À travers Lucy et son métier, qui lui donne un point de vue privilégié et réaliste ascendant acerbe sur les relations amoureuses (hétérosexuelles à 99%, NDLR), on (re)découvre la cruauté de chercher l’âme soeur et/ou un alter ego acceptable (cet adjectif ayant une grande variété de sens ici) dans une société patriarcale. Désespoir des femmes de finir seules et/ou avec un homme de petite taille, jeunisme et grossophobie écoeurante des hommes, vision purement capitaliste de la valeur des individus sur le « marché » de l’amour, etc, jusqu’à un évènement grave qui viendra bouleverser à la fois Lucy et le ton du film. Et comme les cordonniers sont toujours les plus mal chaussés, Lucy elle-même sera amenée à interroger son cynisme et ses croyances face aux péripéties de sa vie amoureuse.

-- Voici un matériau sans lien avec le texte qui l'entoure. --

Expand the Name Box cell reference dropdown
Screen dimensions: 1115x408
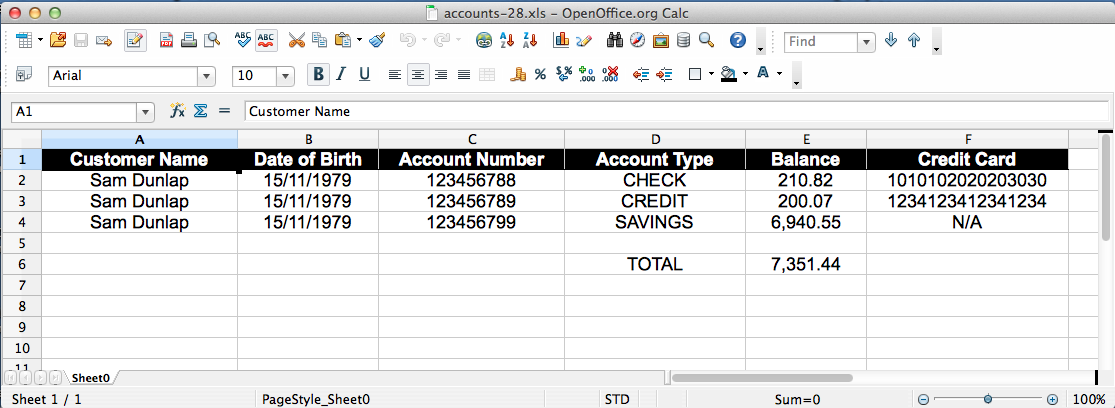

Si Materialists ne tutoie pas les sommets d’émotions de Past Lives, les dialogues sont globalement excellents, l’œil affûté de Celine Song nous montre une fois de plus comment la dynamique entre les personnages peut changer du tout au tout selon la composition des plans, les acteurs sont impeccables, la musique aussi… En somme, c’est une réussite – mais pas un chef-d’oeuvre. Le plus intéressant ici sera peut-être de constater à quel point chacun.e entrera en résistance ou adhérera totalement avec ce qui est dépeint à l’écran, choix final de Lucy compris.

« Mais qui commande à nos amours ? », chantait une autre Céline. Sa compatriote et homonyme semble avoir fait sienne cette question, et si je ne garantis pas que vous trouverez la réponse dans le film (mais les questions ne sont-elles pas plus intriguantes que les réponses ?), je peux en revanche garantir que Celine Song est une des réalisatrices les plus passionnantes du moment.

Materialists, de Celine Song. 1h49. En salles le 2 juillet.